DOCUMENT TEXT below:
In Linderbaum’s case, because offensive linemen are grouped together for the purposes of the math, the All-Pro center was put at a tackle-generated number. With Campbell, because edge players who line up in two-point stances on base downs are classified as linebackers, his math was done with some of the game’s top-of-the-line pass rushers factored in. And in both cases, their teams declined to pick up the fifth-year option, which was great for both guys.
The Ravens didn’t get Linderbaum re-signed. He played out the final year of his deal, the team couldn’t franchise him—basically for the same reason it declined the option—and he hit free agency and moved the top of the market a staggering 50%, getting $27 million per year to anchor the Raiders’ line.
The Lions, meanwhile, were more aggressive, making Campbell the third off-ball linebacker ever to crack the $20 million-per-year barrier, signing him to a four-year, $81 million extension after his third season in Detroit.
Our All-Pro linebacker is here to stay pic.twitter.com/ffdJDF5pE3
— Detroit Lions (@Lions) May 21, 2026
I do remember, at the time of each guy having his option declined, people on social media bemoaning the quirk in the rules that allowed for it to happen.
Seems to me like it worked like a charm for these guys. And excuse me if I don’t feel bad for teams who’ve weaponized the rules in this sort of way for more than three decades.
CBA
It’s worth explaining a little unknown nuance to the collective bargaining agreement here, one that came to light at the owners meetings. On Tuesday, the owners passed a proposal to allow for 10 league-run international games in 2027, which pushed the max, if you include the Jaguars’ separate deal with Wembley, to 11.
But what few people knew ahead of that—I’ll raise my hand here—is that the CBA dictates that the NFL needs the NFLPA to sign off on going past 10 global games in a year.
So why should we care? Well, the NFL wouldn’t be voting to go to 10 games on their own, and 11 with the Jaguars’ help, if they didn’t want to get to that number—and there are untapped markets in Italy, Japan and the Middle East they’d like to explore. And if they’re motivated to get there, then that means the players should get something of value back.
End of DOCUMENT TEXT.
SUPPLIED MATERIAL below:
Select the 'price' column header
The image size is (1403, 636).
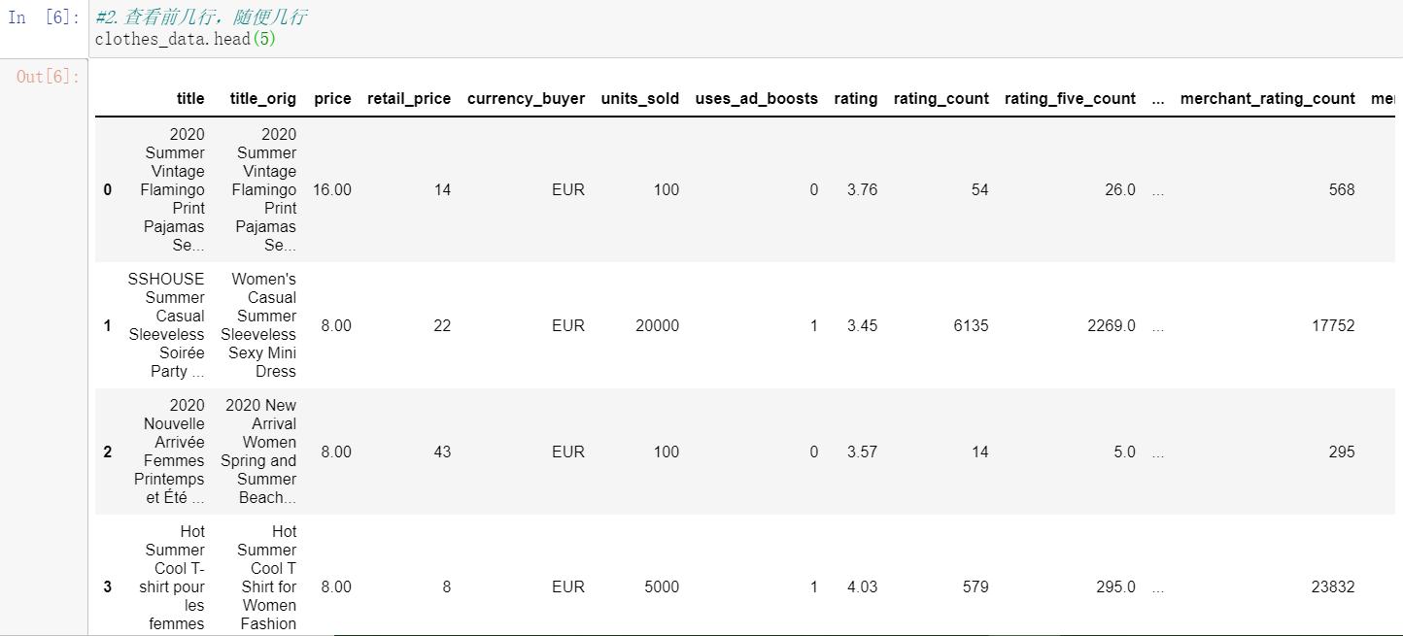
End of SUPPLIED MATERIAL.
- YOUR TASK: Could you repeat the article, starting at "Our All-Pro linebacker" and ending at "than three decades.", but switch "rules" to "regulations"? You can set the lines aside.

- TASK RESPONSE:
Our All-Pro linebacker is here to stay pic.twitter.com/ffdJDF5pE3
— Detroit Lions (@Lions) May 21, 2026
I do remember, at the time of each guy having his option declined, people on social media bemoaning the quirk in the regulations that allowed for it to happen.
Seems to me like it worked like a charm for these guys. And excuse me if I don’t feel bad for teams who’ve weaponized the regulations in this sort of way for more than three decades.